Und ich? Verglichen mit Rückert, mit Ihnen, bin ich ein Biedermeierlein, das gewiss auch das eine oder andere Talentchen hat, mit dem einen oder anderen Vorzügelchen gesegnet ist, letztlich aber doch dauernd aufs Rezipieren angewiesen ist und die ihm geschenkte Kunst zum Leben und Überleben braucht, sei sie ihm von Mozart, von Rückert, von Linprun oder einem anderen Künstler offeriert. Das ist gar nicht so traurig, wie es klingen mag, bin ich doch auf diese Weise ganz und gar nicht von der „Welterkenntnis“, die große Kunst gewährt, ausgeschlossen, bin ich doch somit vor dem giftig-süßen und immer mehr Menschen befallenden „Weltbetäubungsschlummer“(Rückert) bewahrt. Die Hilfestellungen und Krücken nehme ich dafür gerne, mehr als gerne in Kauf ...

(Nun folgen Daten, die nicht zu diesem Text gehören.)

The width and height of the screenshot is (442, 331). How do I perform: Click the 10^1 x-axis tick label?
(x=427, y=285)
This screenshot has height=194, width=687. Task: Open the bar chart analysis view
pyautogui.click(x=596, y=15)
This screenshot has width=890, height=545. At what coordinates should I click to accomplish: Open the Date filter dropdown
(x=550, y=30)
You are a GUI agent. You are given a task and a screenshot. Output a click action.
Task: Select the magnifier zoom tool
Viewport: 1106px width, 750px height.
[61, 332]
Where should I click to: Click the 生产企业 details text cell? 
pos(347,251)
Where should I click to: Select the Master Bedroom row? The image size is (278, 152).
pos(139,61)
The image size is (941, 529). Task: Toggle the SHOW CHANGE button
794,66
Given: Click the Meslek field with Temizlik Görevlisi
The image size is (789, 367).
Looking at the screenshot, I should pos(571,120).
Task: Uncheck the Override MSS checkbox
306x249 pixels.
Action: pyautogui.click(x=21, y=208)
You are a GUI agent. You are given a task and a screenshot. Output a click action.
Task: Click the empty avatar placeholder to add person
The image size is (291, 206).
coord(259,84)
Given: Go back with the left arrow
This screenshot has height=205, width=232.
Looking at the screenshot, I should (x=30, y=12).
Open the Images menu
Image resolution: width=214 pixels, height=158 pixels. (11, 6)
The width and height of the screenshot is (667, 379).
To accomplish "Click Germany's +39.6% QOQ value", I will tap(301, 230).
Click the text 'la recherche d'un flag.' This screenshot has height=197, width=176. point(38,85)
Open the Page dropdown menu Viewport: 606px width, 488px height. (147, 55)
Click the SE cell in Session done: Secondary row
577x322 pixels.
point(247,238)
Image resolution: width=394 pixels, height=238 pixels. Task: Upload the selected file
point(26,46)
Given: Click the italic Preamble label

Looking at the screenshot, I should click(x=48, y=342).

Jetzt ist es später geworden, als ich dachte, und das Biedermeierbrieflein hat sich fast zu einer Epistel gemausert. Macht aber nichts. War schön, mit Ihnen zu plaudern, Herr von Linprun. Und ich danke Ihnen, dass Sie mir zugehört haben, auch wenn ich wahrscheinlich nur Eulen nach Athen getragen habe.